The Patient Health Questionnaire 9-item Version (PHQ-9) (Kroenke et al., Reference Kroenke, Spitzer and Williams2001) is a measure of depressive symptoms. Caseness is defined as a score of ≥10.
The Generalized Anxiety Disorder 7-item Scale (GAD-7) (Spitzer et al., Reference Spitzer, Kroenke, Williams and Lowe2006) is a measure of general anxiety symptoms. Caseness is defined as a score of ≥8.
The IAPT Phobias Scale (IAPT, 2011) is used to identify types of anxiety not covered by GAD-7, particularly social phobia, agoraphobia and specific phobias.
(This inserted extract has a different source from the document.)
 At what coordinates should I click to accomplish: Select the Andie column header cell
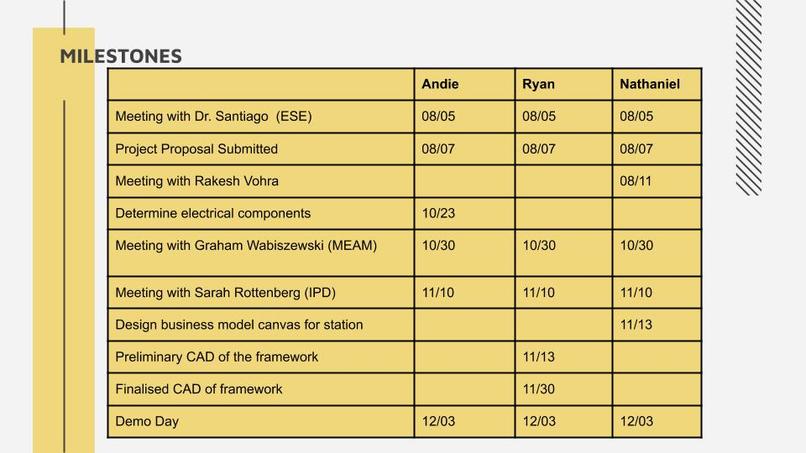tap(465, 84)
The Work and Social Adjustment Scale (WSAS) (Mundt et al., Reference Mundt, Marks, Shear and Greist2002) is a five-item measure of the impact of mental health problems on functioning: at work; at home; during social and private leisure activities; and in family relationships.
Procedure
All patients assessed in the IAPT services completed the PHQ-9, GAD-7, Phobia Scale and WSAS as part of their routine assessment. They were also asked to complete the AUDIT-C, and those that did were included in the audit. Inclusion in the audit did not affect treatment within the IAPT service, so those that received treatment completed the symptom and functioning measures at every session whether or not they were included in the audit.
Analysis
Primary outcomes
(1) Drop-out: participants were classified as dropped out or not based on the reason for discharge from the services recorded by the treating clinician. Participants who were discharged after their initial assessments without receiving any treatment, including those referred to other services without receiving IAPT treatment, were excluded from these analyses.
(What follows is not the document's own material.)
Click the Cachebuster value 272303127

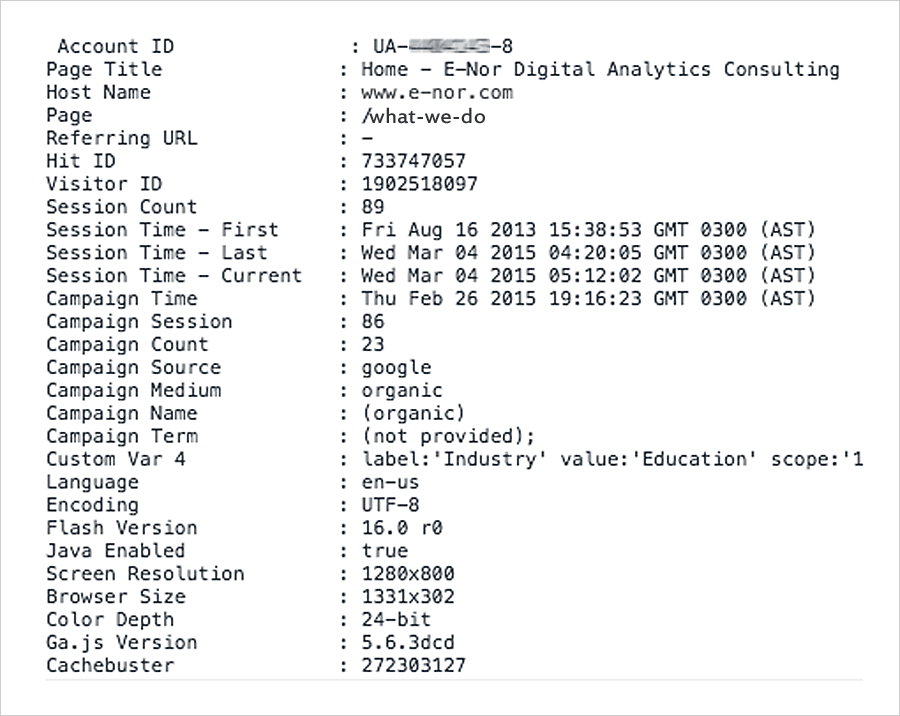coord(413,665)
(2) Recovery: patients are considered recovered if they scored in caseness on either the PHQ-9 or GAD-7 pre-treatment, and score below caseness on both measures post-treatment (NHS England, 2014). This definition requires that patients have a minimum of two treatment sessions.
Secondary outcomes
Reliable and clinically significant change (RCSC): on the PHQ-9 this was defined as a change from caseness to non-caseness and a change of ≥5 points pre–post treatment (McMillan et al., Reference McMillan, Gilbody and Richards2010). On the GAD-7 this was defined as a change from caseness to non-caseness and a change of ≥4 points pre–post treatment (Gyani et al., Reference Gyani, Shafran, Layard and Clark2013). Participants were then categorized according to whether or not they had reached RCSC on either measure.
Explanatory factors
Demographics, treatment-related factors (such as the number of sessions attended and whether or not patients were prescribed pscyhotropic medications), and pre-treatment scores on the symptom measures, functioning measures and the AUDIT-C were treated as explanatory factors to consider their relationship with primary and secondary outcomes. An additional variable described whether or not patients were engaged in treatment focused on symptomatic improvement. Although most patients seen in the service engage in treatment typically considered to be recovery focused, some patients are engaged in other types of treatment such as stabilization for patients with PTSD. These patients are excluded from analyses of the outcome related to recovery as it is not an expected outcome of the treatment; however, they can still achieve symptomatic improvements so are included in analyses related to RCSC.
Statistical analyses
All analyses were conducted using STATA version 13.0 (StataCorp, 2013). Logistic regression models were built to consider whether either of the two cut-offs on the AUDIT-C at baseline were related to the primary and secondary outcomes after controlling for likely confounding factors based on a priori assumptions (such as symptoms of depression and anxiety would confound the relationship between AUDIT-C scores and outcome) and the strength of univariable associations. Variables were kept in regression models based on these factors or whether or not they improved the overall model based on likelihood ratio tests.
Results
Descriptive statistics
A total of 5330 patients were assessed in the IAPT services over the audit period. Of these, 3643 (68.9%) completed the AUDIT-C at assessment and so were included in this audit. Baseline characteristics of both the audit sample and patients who did not complete the AUDIT-C are presented in Table 1. Reasons for not completing the AUDIT-C were not recorded; however, 115 (6.8%) of those not included were patients of another IAPT service that co-facilitates some group therapies with the audit service, and 38 (2.25%) were seen in partner organizations. Patients of these other services were not asked to complete the AUDIT-C so could not be included in the present audit but are kept in the comparison sample as their data are counted in the national reporting of the primary and secondary outcomes for the service as a whole. For a higher proportion of those not completing the AUDIT-C compared with those that did complete it (6% compared with 3.5%), the IAPT service was not deemed the most suitable location for treatment so they were referred on before entering treatment. Additionally, a higher proportion (19.26% compared with 15.95%) were referred on to other services for treatment after having had at least one treatment session. Those that took part in the audit were slightly younger, were less likely to have ethnicity recorded as ‘other’, were more likely to be employed, were less likely to have a diagnosis categorized as ‘other’, were less likely to have been prescribed psychotropic medications, and had marginally lower pre-treatment scores on the PHQ-9, WSAS and all three IAPT Phobia Scale questions.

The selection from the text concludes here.